The runtime fusion (see Confidence-Gated Fusion) is per-pixel: trust ToF where valid, fall back to student elsewhere. The training target is per-frame: use DA3 if we have it, otherwise use ToF. These two policies aren’t identical — they’re aligned in spirit (prefer hardware ground truth where available, fall back to learned/teacher signal elsewhere) but they operate at different granularities.
Loss formulation
The full multi-task loss combines three terms with Kendall uncertainty weighting:
\[\mathcal{L} = \frac{1}{2\sigma_d^2} \mathcal{L}_{\text{berHu}}(d_{\text{pred}}, d_{\text{target}}) + \log \sigma_d + \frac{1}{\sigma_s^2} \mathcal{L}_{\text{CE}}(s_{\text{pred}}, s_{\text{target}}) + \log \sigma_s + \lambda_e \mathcal{L}_{\text{edge}}\]- berHu for depth — L1 in the small-error regime, L2 in the large-error regime, threshold = 0.2 × max-error per batch
- Cross-entropy for the 6-class segmentation
- Edge-aware smoothness as a regularizer ($\lambda_e = 0.1$, fixed)
- Kendall log-σ weighting on the depth and seg losses, clamped to
[-2, 2]
Full discussion of these choices lives in the training pipeline page and the V3 page where the loss formulation was first introduced.
What this distillation pipeline isn’t trying to do
Two things this pipeline explicitly doesn’t do, that other distillation pipelines often do:
- No soft-label distillation in the classical sense. The student trains against the teacher’s hard outputs (per-pixel metric depth value, per-pixel argmax class), not the teacher’s logit distributions. For dense regression tasks, hard targets work fine; for the segmentation head, the 6-class output is small enough that argmax doesn’t lose much.

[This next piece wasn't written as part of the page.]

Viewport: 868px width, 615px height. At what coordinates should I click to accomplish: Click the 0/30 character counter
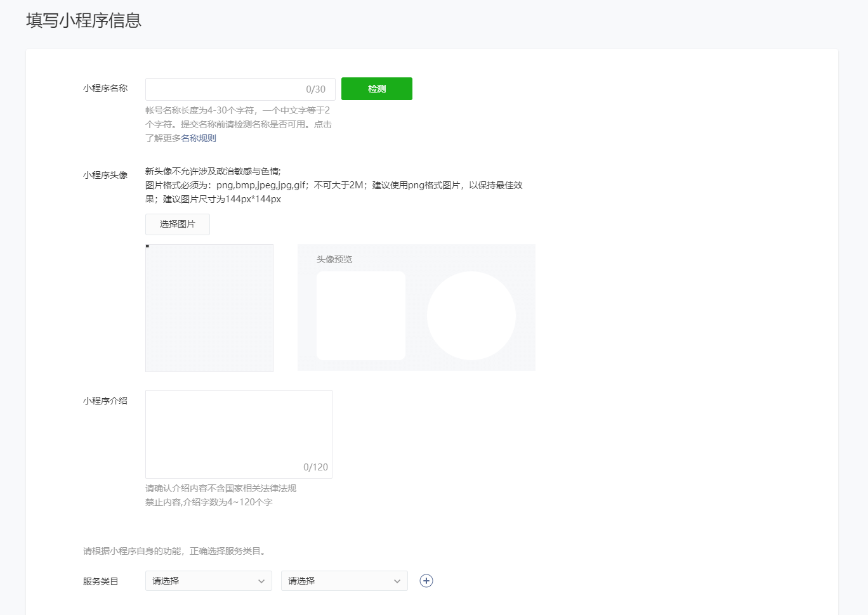pos(315,89)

- No KL divergence between teacher and student feature representations. We tried it briefly. It added complexity without measurable improvement on the corridor metrics. The hard-label loss is simpler and produces deployable students.
Why the student lineage has nine versions
Distillation has many free parameters: backbone, teacher choice, loss formulation, augmentation, dataset mixture, fine-tuning protocol. The model lineage walks through nine versions of varying these. The headline finding: teacher choice (V1 → V3) and backbone choice (V3 → V4) dominate. Augmentation (V4 → V5) is the next-largest single win. Pretrain order (V5 → V6 → V9) matters when specializing for a deployment domain.
In one breath
Knowledge distillation in this project means that large teachers — too expensive to deploy on the embedded target — provided supervision for a small student that fits the on-vehicle compute budget. The student learns to reproduce the teachers’ dense outputs from RGB alone, achieving ~5 ms per frame on the Jetson. The teachers remain on the HPC where their compute requirements are accommodated.